Matter of RDS

359 A.2d 136 | D.C. | 1976

359 A.2d 136 (1976)

In the Matter of R. D. S., Appellant.

No. 10925.

District of Columbia Court of Appeals.

Argued May 28, 1976.
Decided June 4, 1976.
Rehearing and Rehearing En Banc Denied July 12, 1976.

*137 William J. Mertens, Washington, D. C., appointed by the court, for appellant.

Dante J. Romanini, Asst. Corp. Counsel, Washington, D. C., with whom John R. Risher, Jr., Corp. Counsel, and Michael J. Dowd, Jr., Asst. Corp. Counsel, Washington, D. C., were on the pleading, for appellee District of Columbia.

Before REILLY, Chief Judge,[*] and NEBEKER and HARRIS, Associate Judges.

HARRIS, Associate Judge:

Appellant is a 15-year-old juvenile who was charged in a delinquency petition with first-degree burglary and robbery. D.C. Code 1973, §§ 22-1801(a) and -2901. On the morning following his arrest, pleas of not guilty were entered and a factfinding hearing was scheduled for July 1, 1976. Appellant was in aftercare status on an earlier delinquency commitment to the Social Rehabilitation Administration, and SRA recommended that he be detained pending the factfinding hearing. A probable cause hearing then was conducted, with testimony being presented by the arresting officer. The trial judge denied a defense request that the hearing be continued to permit the possible issuance of a subpoena for the complaining witness to testify on the question of probable cause. That ruling presents the sole question on appeal. We affirm.

I

The testimony adduced at the a probable cause hearing was hearsay in nature. As to the alleged offense, the arresting officer stated:

The complainant told me that a person that lives [in an apartment] up above her, [R.D.S.], came to her door one evening on March 5th at approximately 10:45 and asked to use the telephone. She let him in. Once inside, he grabbed her, knocked her down, reached into her bra, took out her wallet containing $65, and fled with the other subject.

Records for the exercise
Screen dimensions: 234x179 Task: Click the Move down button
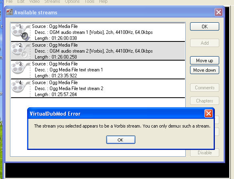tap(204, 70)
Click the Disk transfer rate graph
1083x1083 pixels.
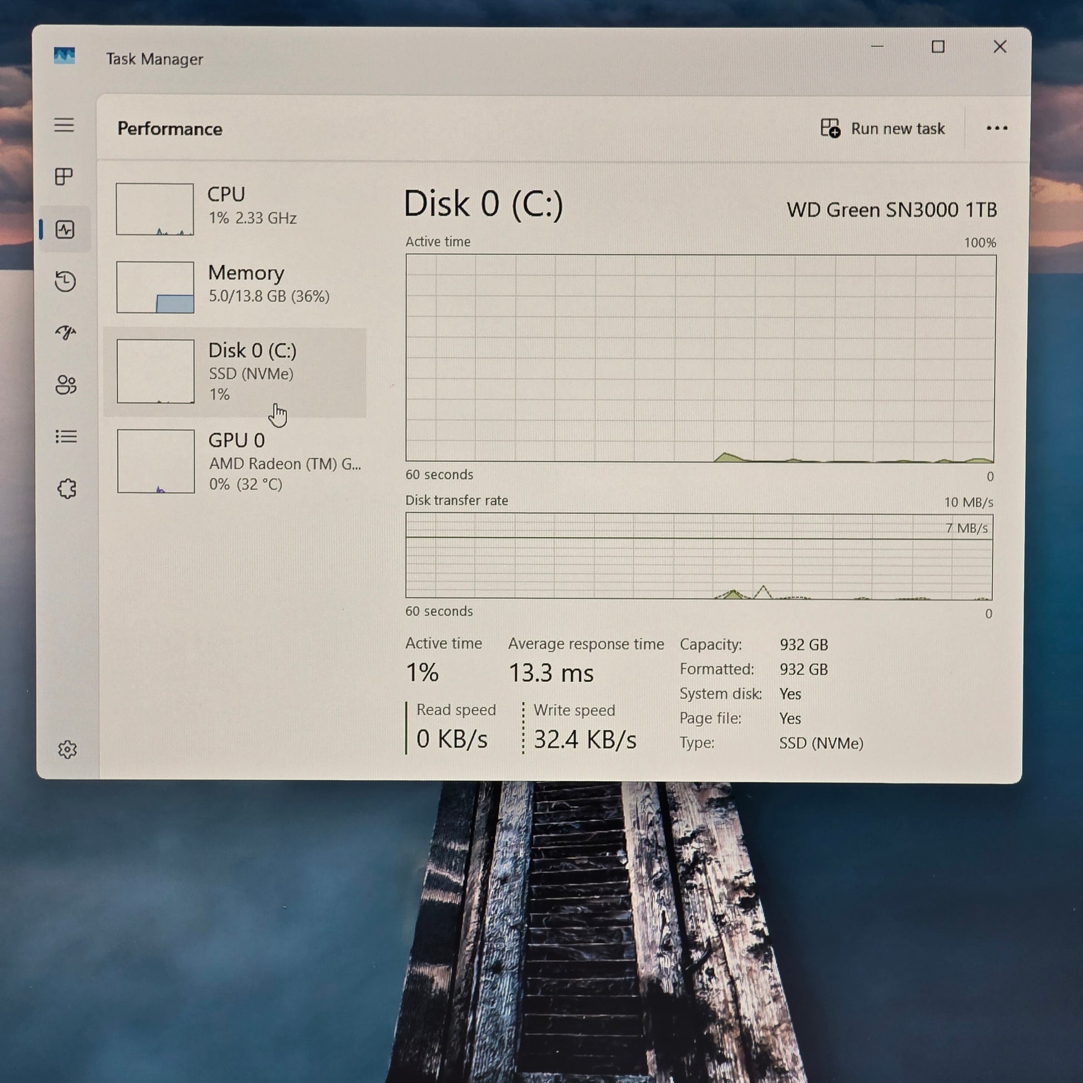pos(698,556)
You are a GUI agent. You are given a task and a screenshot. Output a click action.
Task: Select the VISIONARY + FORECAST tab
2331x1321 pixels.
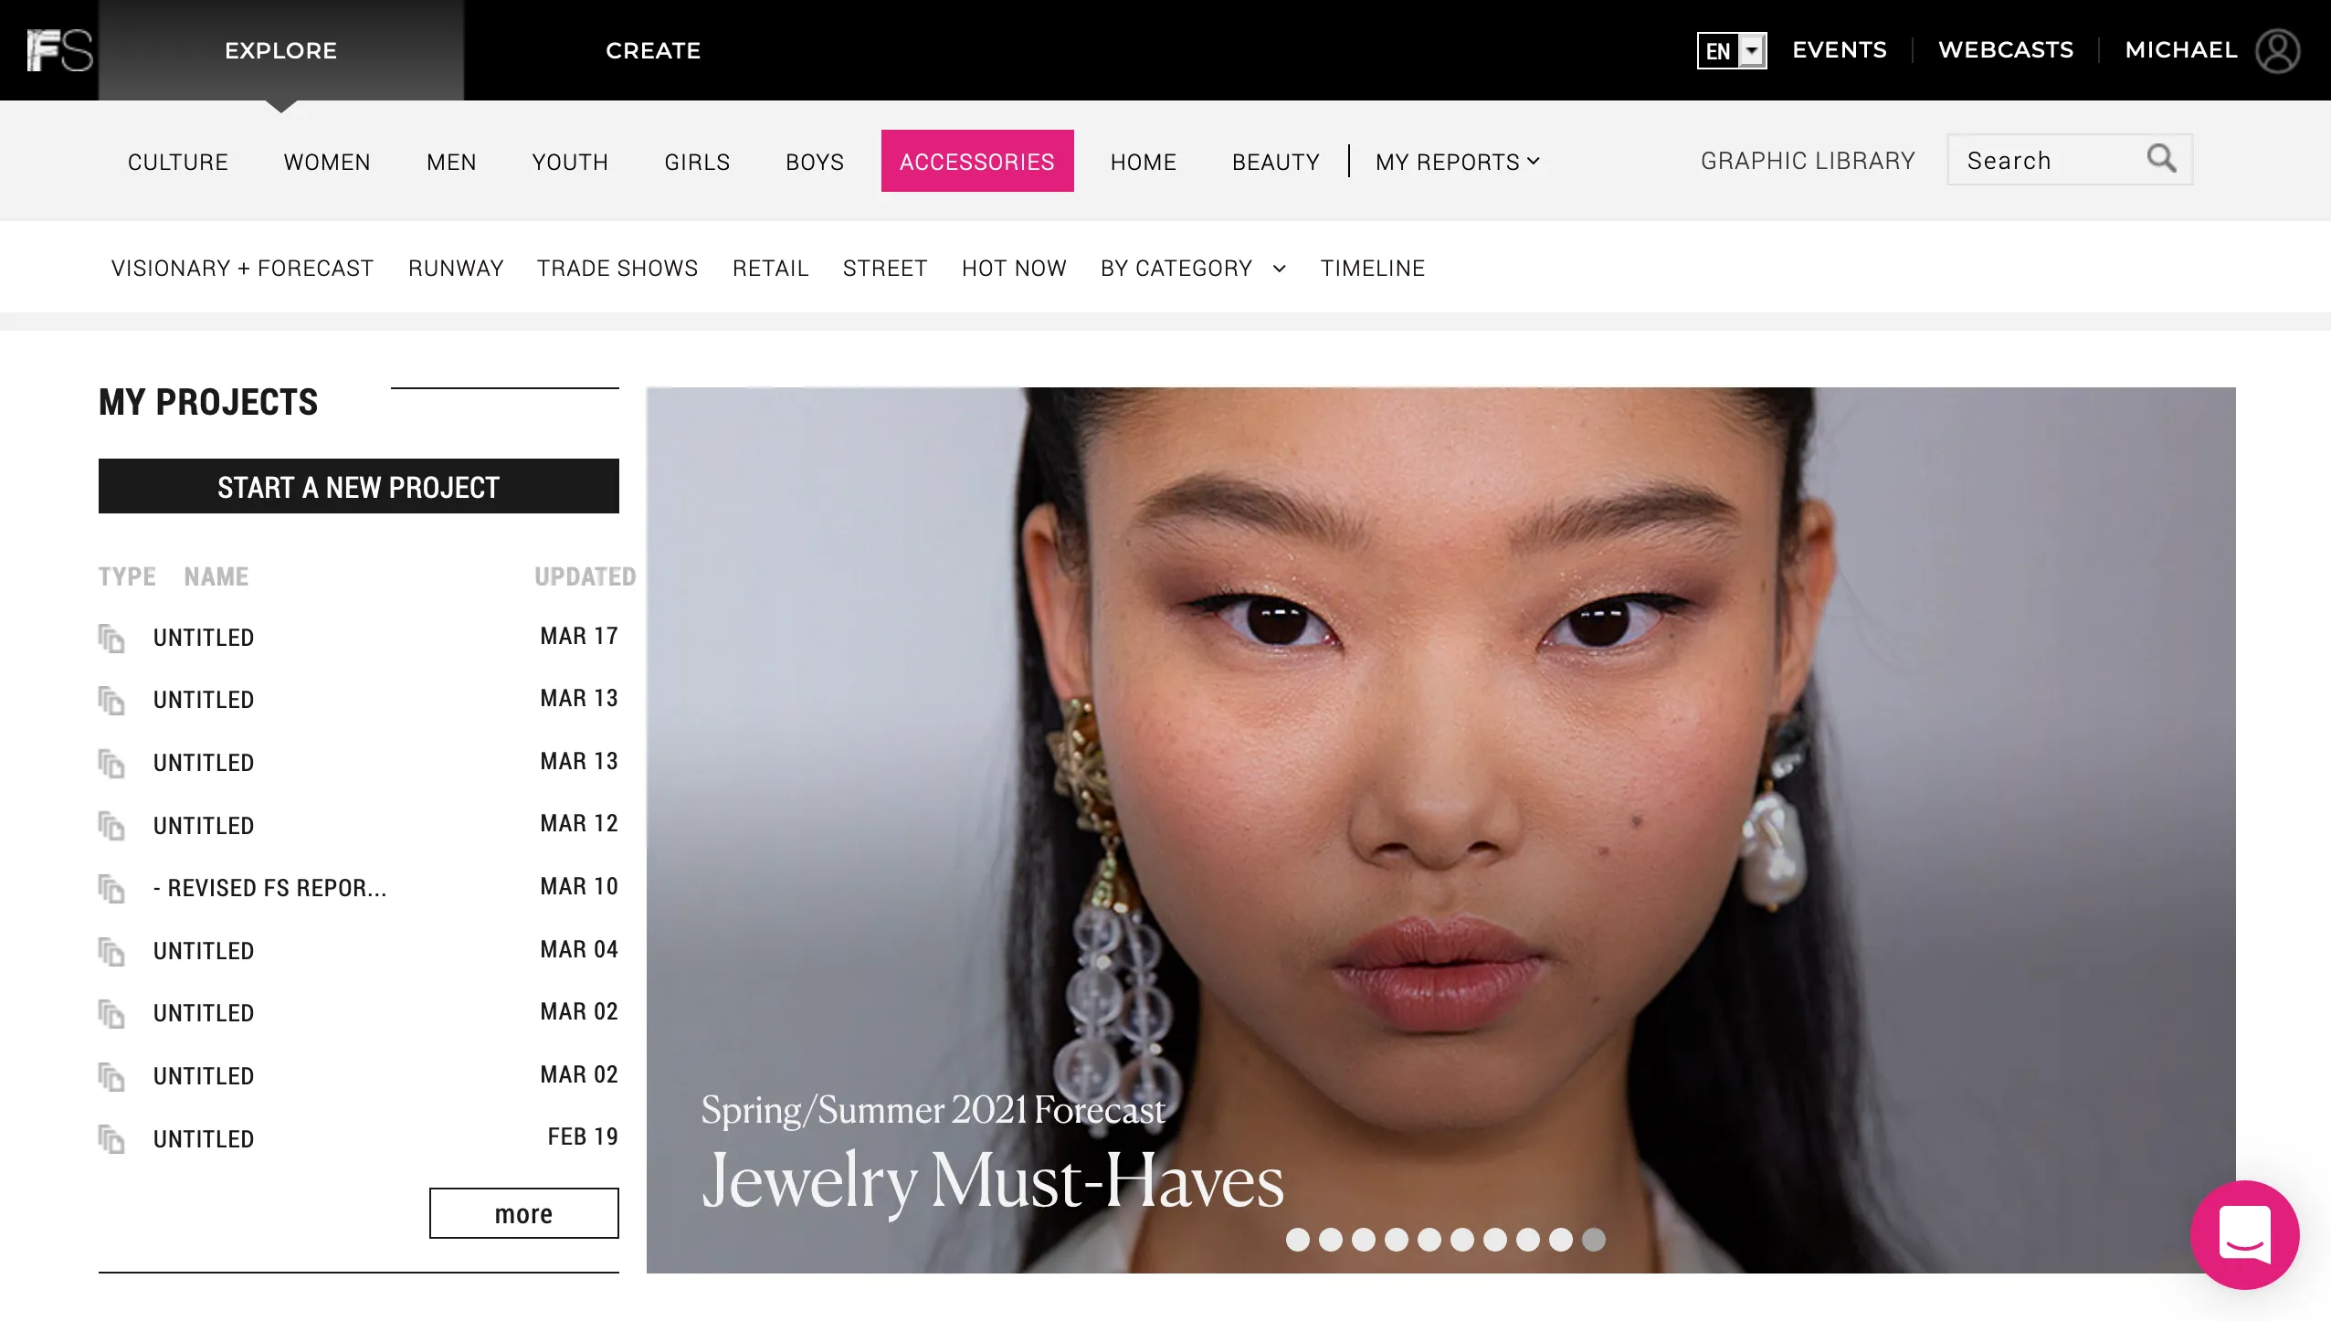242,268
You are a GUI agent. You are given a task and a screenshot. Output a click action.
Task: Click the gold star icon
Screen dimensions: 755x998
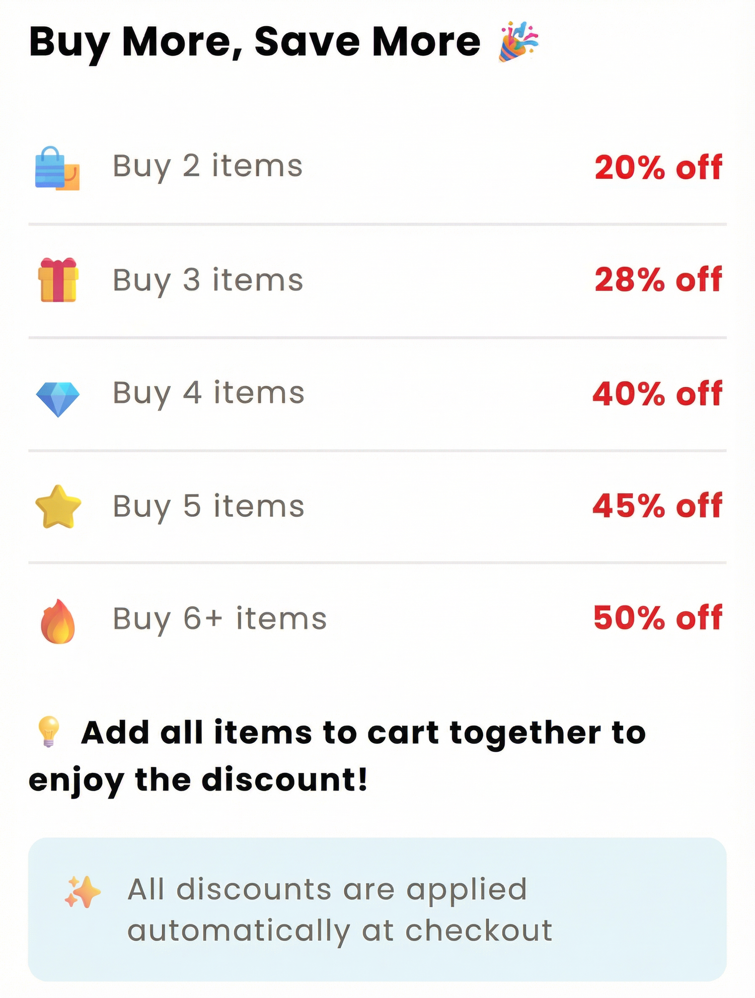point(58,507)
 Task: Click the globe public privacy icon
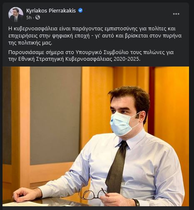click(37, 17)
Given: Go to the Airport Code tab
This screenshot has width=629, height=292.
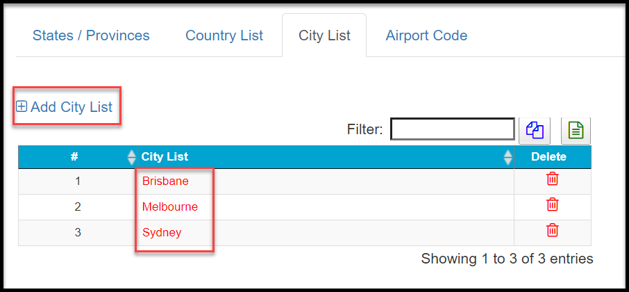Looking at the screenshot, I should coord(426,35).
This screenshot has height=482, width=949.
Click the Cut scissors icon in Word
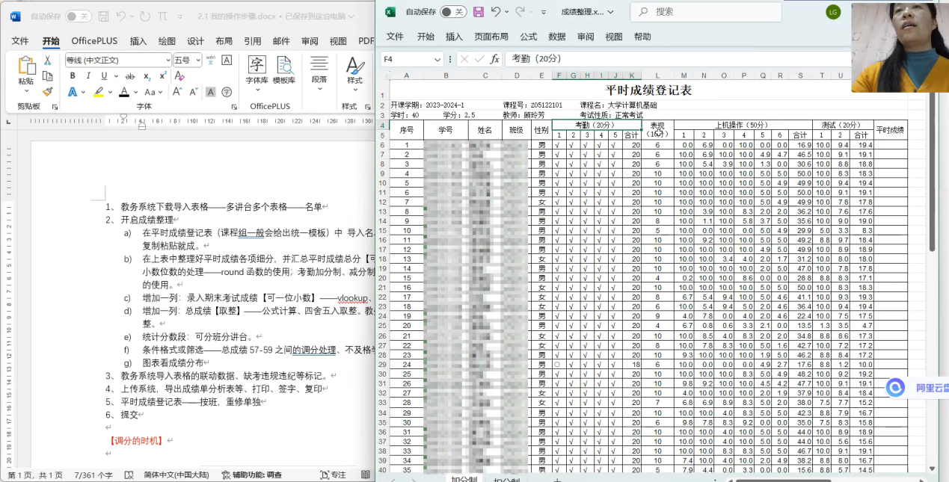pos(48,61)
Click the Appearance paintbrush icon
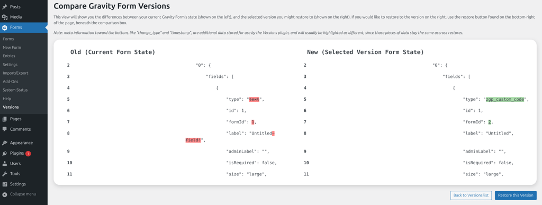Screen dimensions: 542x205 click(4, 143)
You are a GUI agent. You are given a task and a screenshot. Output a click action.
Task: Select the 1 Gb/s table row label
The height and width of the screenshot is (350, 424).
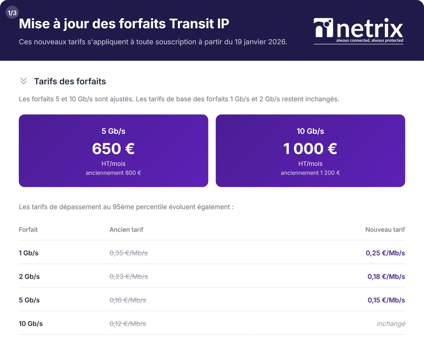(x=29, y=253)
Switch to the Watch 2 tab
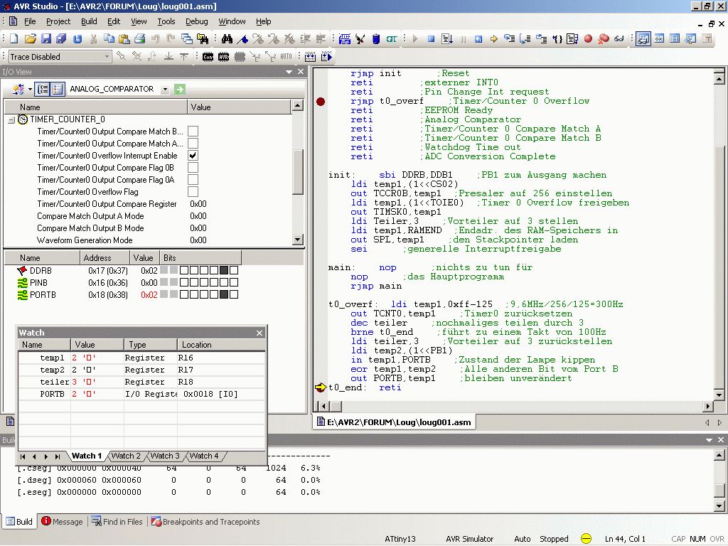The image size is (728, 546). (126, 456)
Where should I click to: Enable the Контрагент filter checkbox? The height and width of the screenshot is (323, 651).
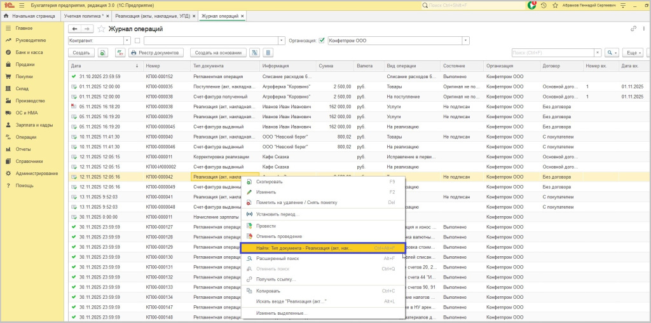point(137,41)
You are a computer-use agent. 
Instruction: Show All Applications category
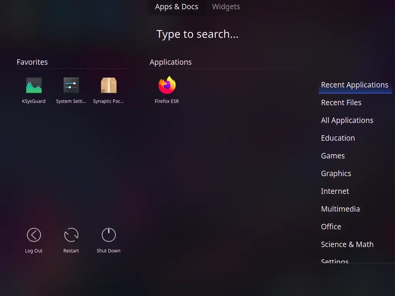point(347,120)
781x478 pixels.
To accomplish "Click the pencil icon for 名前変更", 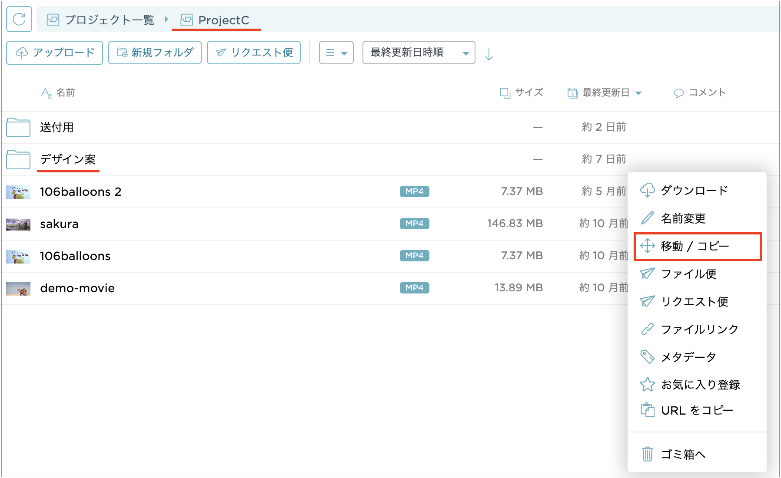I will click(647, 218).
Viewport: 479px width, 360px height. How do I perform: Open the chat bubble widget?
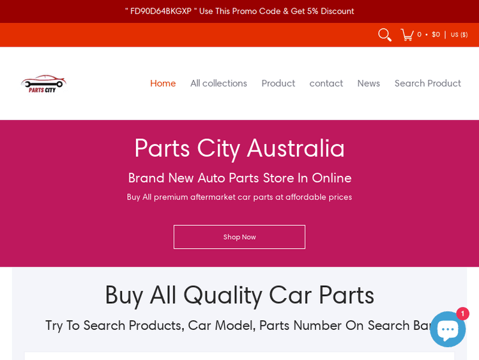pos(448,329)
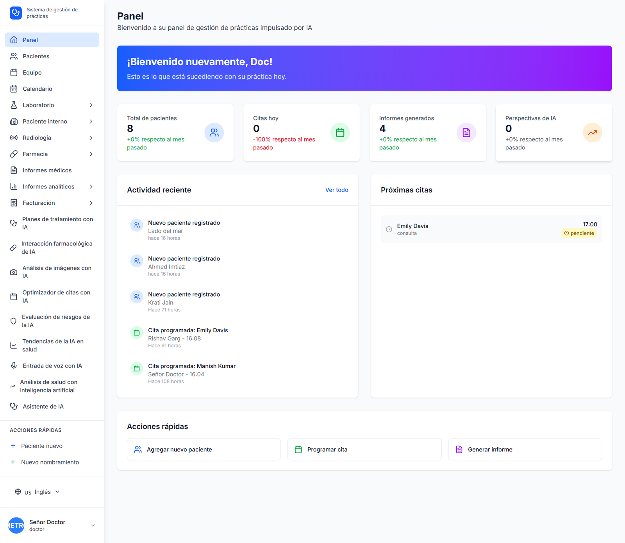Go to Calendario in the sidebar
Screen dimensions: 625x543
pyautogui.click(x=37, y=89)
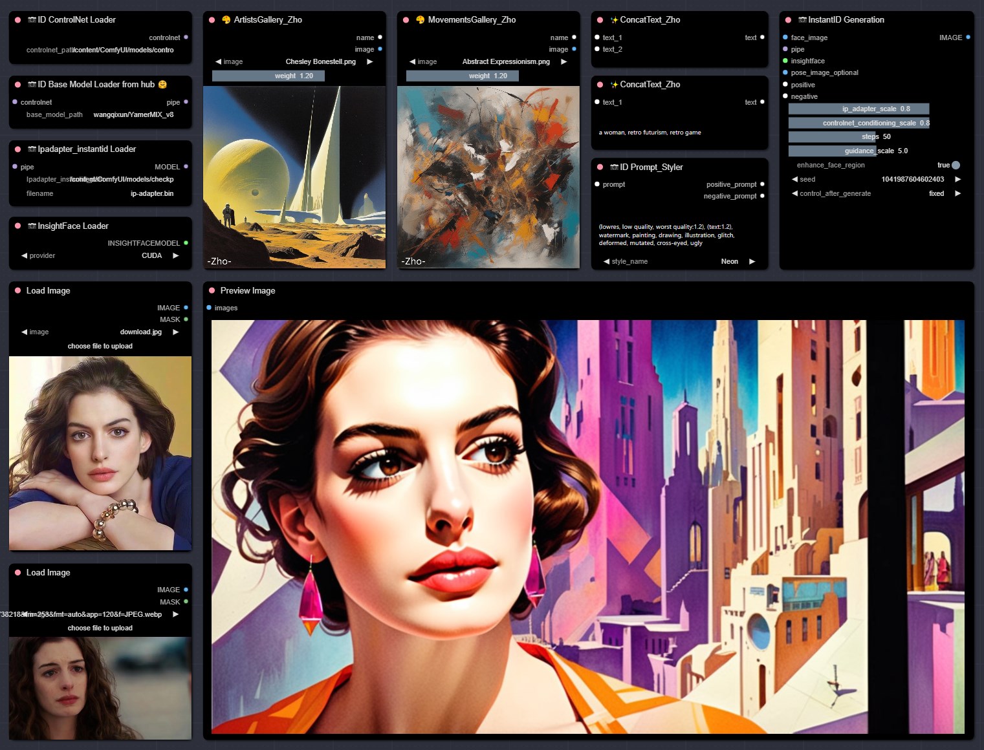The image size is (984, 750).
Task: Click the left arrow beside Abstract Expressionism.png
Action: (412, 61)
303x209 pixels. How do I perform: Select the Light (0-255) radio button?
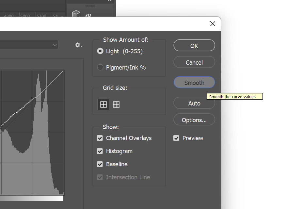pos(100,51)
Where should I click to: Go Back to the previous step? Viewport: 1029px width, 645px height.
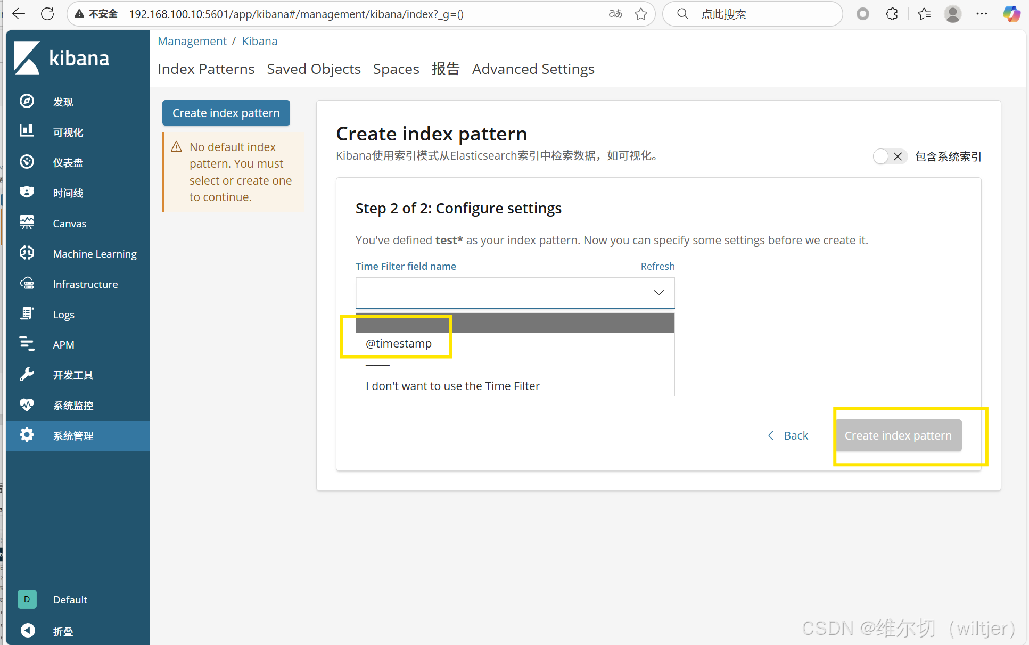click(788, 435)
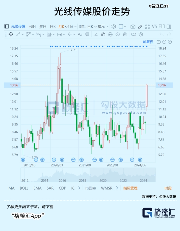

Problems and tasks
1 > Multiply every coordinate in the answers by 0.7, rounding to whole numbers with halves going up, and rewrite the listing lines starting at the line that contains "Where should I click to: Go" and ending at the last line of the listing, requests included. Leave the pictures out.
2 > Write what comes next in the court opinion on the juvenile's appeal over his probable cause hearing.
The court opinion and the listing have nothing to do with each other.

Answers to the exercise
1 >
Where should I click to: Go Back to the previous step? Viewport: 1029px width, 645px height.
click(552, 305)

2 >
The complainant immediately reported the incident to the police; they responded within 15 minutes. The victim identified her assailant to the police as R.D.S., who lived upstairs. They went to the designated apartment, which was occupied by appellant's father. The father told the police that appellant then was living with his mother at another address, so no arrest was made at that time.[1]

The limited record is somewhat vague as to what happened between then and the ultimate arrest of appellant on May 24, slightly more than 11 weeks after the alleged robbery. Certain police follow-up efforts were undertaken in the interim.[2] On the night of May 24, two officers visited the complainant. She told them appellant had just knocked on her door, and that he went upstairs to his father's apartment when she refused entry to him. The police then went upstairs and arrested appellant.

As is customary, counsel was appointed the next morning to represent appellant. *138 Counsel had somewhat more than an hour in which to discuss the matter with appellant prior to their appearance before the New Referrals judge. After the arresting officer testified as to probable cause, defense counsel pointed out that he had had no time within which to seek an interview with the complainant to determine whether to try to have her compelled to testify on the issue of probable cause.[3] He expressed considerable interest in the length of time between the alleged offenses and the arrest, particularly since the complainant apparently saw appellant quite frequently in the interim. No proffer of any sort, however, was made as to how complainant's testimony could be expected to negate probable cause.

II

When a juvenile is detained pending a factfinding hearing, an interlocutory appeal is permissible under D.C.Code 1973, § 16-2327(a).[4] We are required to expedite such appeals.[5] The Family Division has considerable discretion in determining whether to order an accused juvenile detained pending a factfinding hearing. See D.C.Code 1973, §§ 16-2310 and -2312(d); Super.Ct.Juv.R. 106(a). Nonetheless, a finding of "probable cause to believe the allegations in the [delinquency] petition are true" is a prerequisite to a valid order of detention. D.C.Code 1973, § 16-2312(f). Accordingly, we agree with appellant's underlying contention that the Family Division's probable cause determination properly is subject to review in an interlocutory appeal brought under § 16-2327. Cf. In re M.L.DeJ., D.C.App., 310 A.2d 834 (1973).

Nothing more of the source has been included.